## START PROVIDED DATA

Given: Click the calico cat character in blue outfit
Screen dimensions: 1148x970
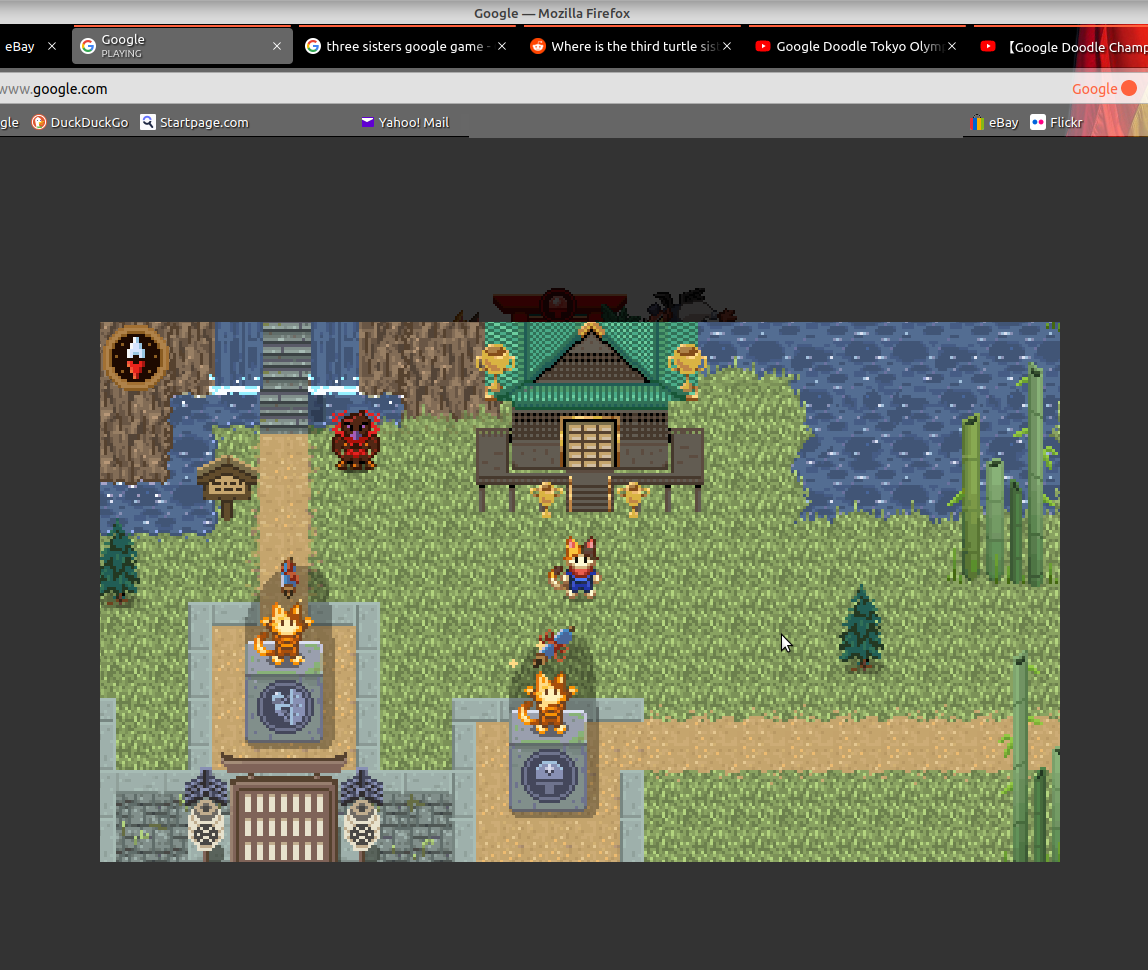Looking at the screenshot, I should (578, 567).
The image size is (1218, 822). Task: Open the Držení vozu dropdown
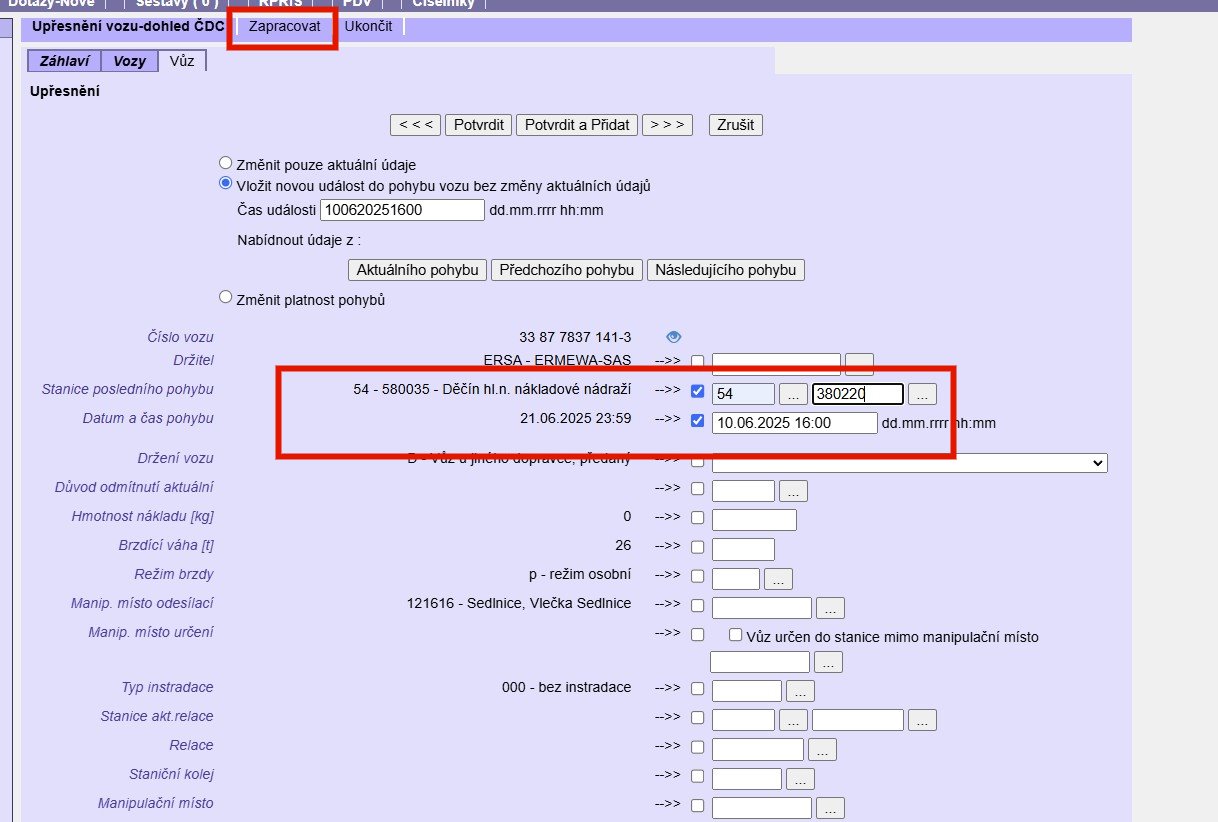[909, 462]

## END PROVIDED DATA

INSTRUCTIONS FOR THE TASK: Return every one of the lines above verbatim, with the pictures left out.

SOLUTION TO THE PROBLEM:
Given: Click the calico cat character in blue outfit
Screen dimensions: 1148x970
Looking at the screenshot, I should (578, 567).
The image size is (1218, 822). Task: Open the Držení vozu dropdown
[909, 462]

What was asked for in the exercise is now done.